| Your objective |
Could you restate the whole listing below word for word, minus the pictures?

| Exercise data |

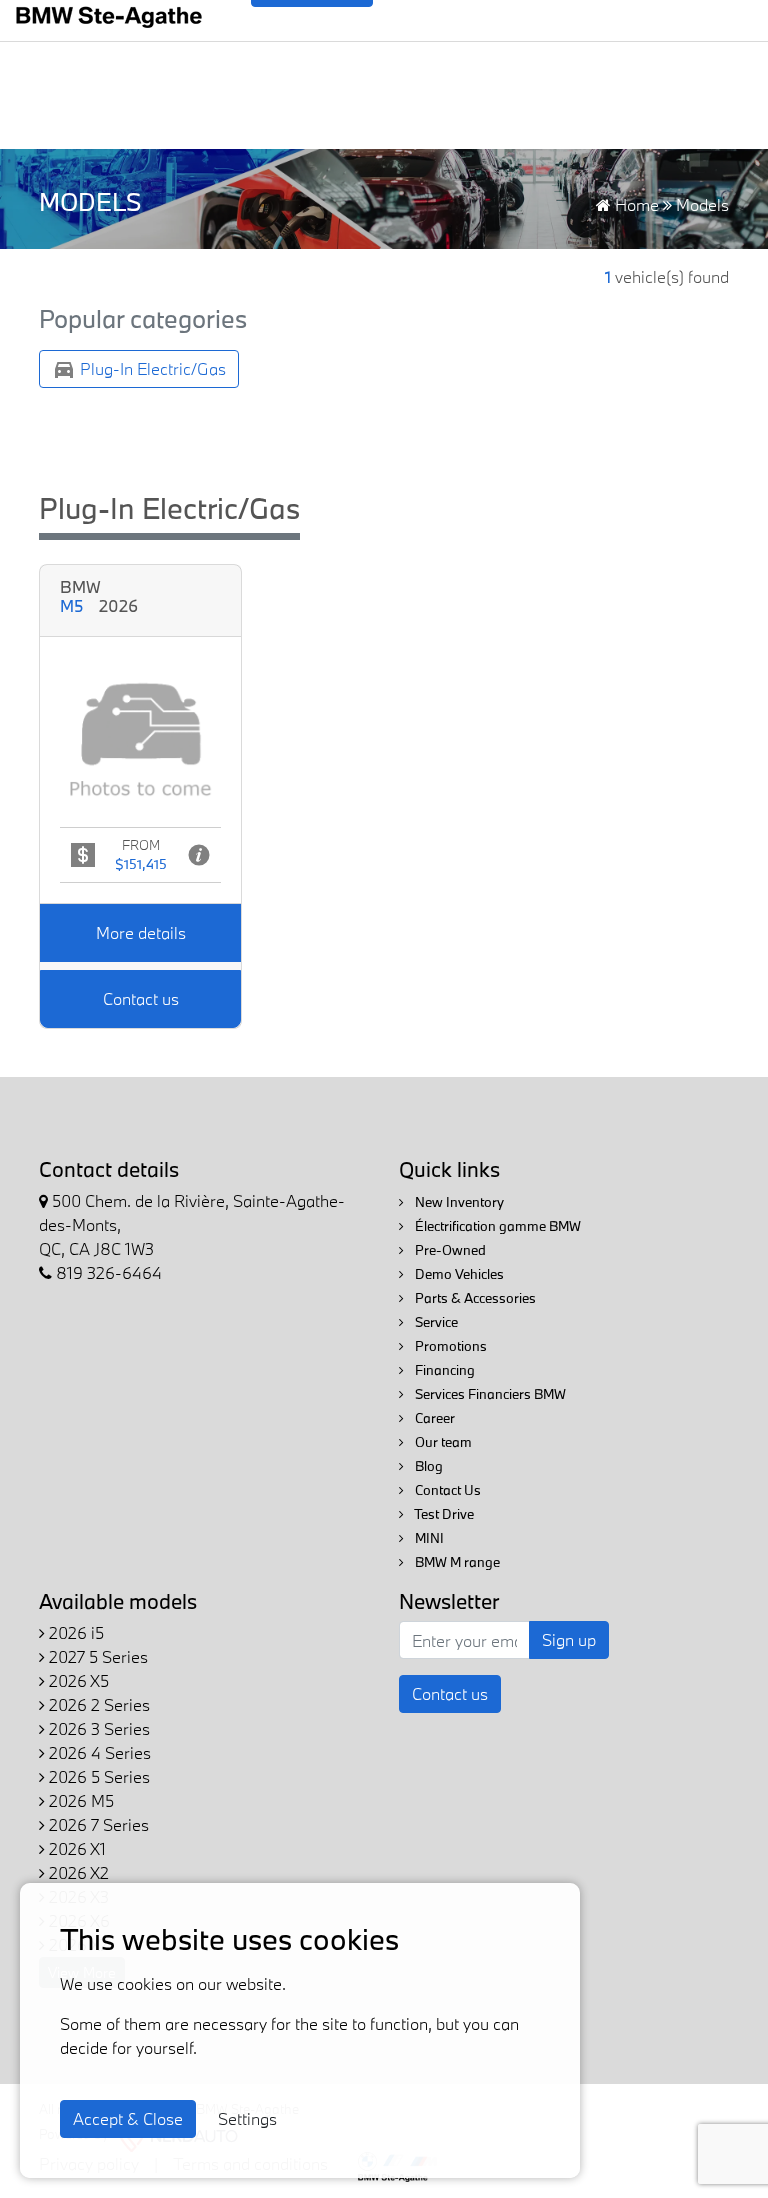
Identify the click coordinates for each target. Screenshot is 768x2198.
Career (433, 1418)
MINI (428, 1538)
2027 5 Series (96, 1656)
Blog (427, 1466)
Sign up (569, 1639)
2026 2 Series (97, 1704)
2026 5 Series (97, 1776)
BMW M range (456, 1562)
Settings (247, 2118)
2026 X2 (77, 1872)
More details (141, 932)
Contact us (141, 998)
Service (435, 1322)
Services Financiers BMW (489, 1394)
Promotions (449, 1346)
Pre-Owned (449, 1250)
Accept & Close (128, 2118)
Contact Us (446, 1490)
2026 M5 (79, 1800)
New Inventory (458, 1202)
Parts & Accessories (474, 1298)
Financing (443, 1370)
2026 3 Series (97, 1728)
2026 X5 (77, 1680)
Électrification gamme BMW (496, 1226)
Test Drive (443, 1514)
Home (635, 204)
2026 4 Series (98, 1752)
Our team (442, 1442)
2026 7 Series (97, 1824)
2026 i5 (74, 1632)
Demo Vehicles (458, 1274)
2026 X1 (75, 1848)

| Exercise answer |
Identify the click coordinates for each target. Screenshot is 768x2198.
Career (433, 1418)
MINI (428, 1538)
2027 5 Series (96, 1656)
Blog (427, 1466)
Sign up (569, 1639)
2026 2 Series (97, 1704)
2026 5 Series (97, 1776)
BMW M range (456, 1562)
Settings (247, 2118)
2026 X2 (77, 1872)
More details (141, 932)
Contact us (141, 998)
Service (435, 1322)
Services Financiers BMW (489, 1394)
Promotions (449, 1346)
Pre-Owned (449, 1250)
Accept & Close (128, 2118)
Contact Us (446, 1490)
2026 M5 (79, 1800)
New Inventory (458, 1202)
Parts & Accessories (474, 1298)
Financing (443, 1370)
2026 3 Series (97, 1728)
2026 X5 (77, 1680)
Électrification gamme BMW (496, 1226)
Test Drive (443, 1514)
Home (635, 204)
2026 4 Series (98, 1752)
Our team (442, 1442)
2026 7 Series (97, 1824)
2026 i5 (74, 1632)
Demo Vehicles (458, 1274)
2026 X1 (75, 1848)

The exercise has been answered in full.